On 11/27/12 10:00 AM, Barry Leiba wrote:
On Tue, Nov 27, 2012 at 12:25 PM, Dale R. Worley <worley@xxxxxxxxxxx> wrote:
That attendance showed me that most of the IETF meeting was a
waste of time, that it was e-mail that was the main vehicle for work,
and I think that the IETF web site has it about right when it says
This is all true. Any decision come to during a meeting session must
be reviewed and approved on the WG mailing list. The reason for this
is to ensure that one can participate completely *without* attending
the meetings and paying the associated expenses.

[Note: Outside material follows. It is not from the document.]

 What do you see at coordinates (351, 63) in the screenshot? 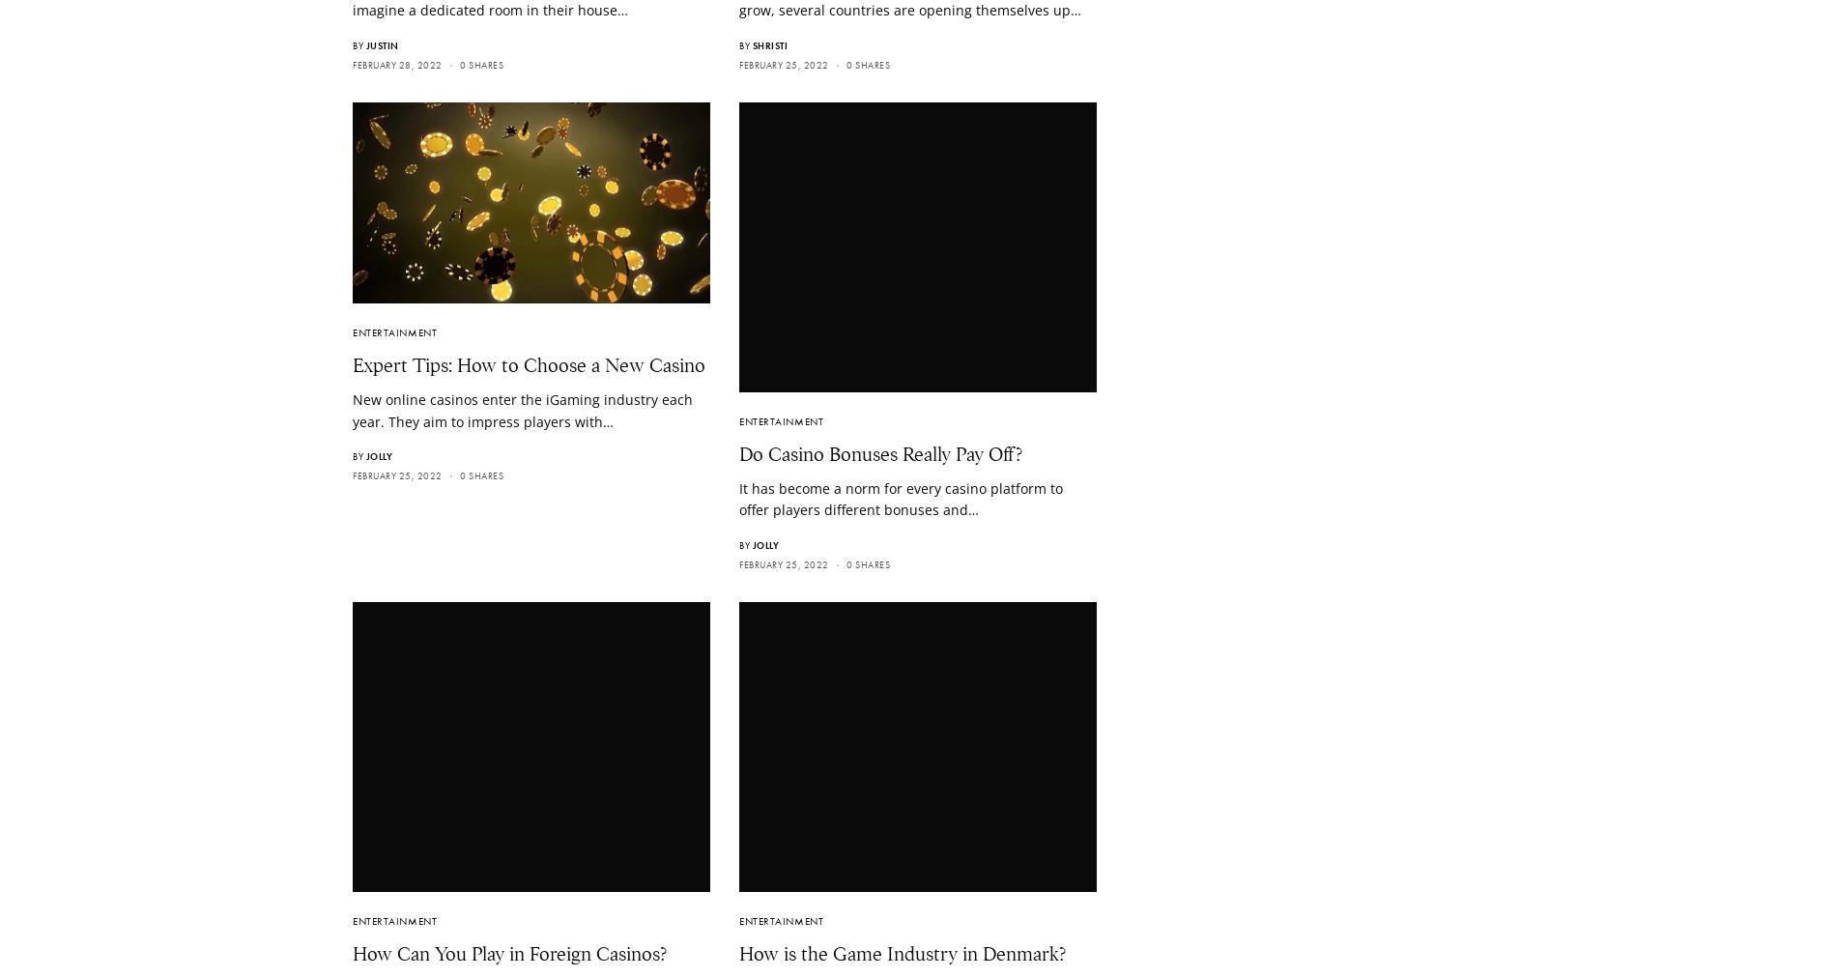
I see `'February 28, 2022'` at bounding box center [351, 63].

This brings up a question that I have as an AD:
A number of times since I started in this position in March, documents
have come to the IESG that prompted me (or another AD) to look into
the document history for... to find that there's basically no history.
We see a string of versions posted, some with significant updates to
the text, but *no* corresponding mailing list discussion. Nothing at
all.
There are v6ops wg documents that have arrived in the IESG queue with
more than 1000 messages associated with them... I'm not sure that is
indicative of any entirely healthy wg mailing list process but it does
leave behind a lot of evidence.
even if all these things were healthy it seems like the actual outcomes
would be wildly divergent given varying levels of interest.
The first we see of the document on the mailing list is a
working group last call message, which gets somewhere between zero and
two responses (which say "It's ready."), and then it's sent to the
responsible AD requesting publication.
When I ask the responsible AD or the document shepherd about that, the
response is that, well, no one commented on the list, but it was
discussed in the face-to-face meetings. A look in the minutes of a
few meetings shows that it was discussed, but, of course, the minutes
show little or none of the discussion.
We accept that, and we review the document as usual, accepting the
document shepherd's writeup that says that the document has "broad
consensus of the working group."
So here's my question:
Does the community want us to push back on those situations? Does the
community believe that the real IETF work is done on the mailing
lists, and not in the face-to-face meetings, to the extent that the
community would want the IESG to refuse to publish documents whose
process went as I've described above, on the basis that IETF process
was not properly followed?
I realize that this question is going to elicit some vehemence.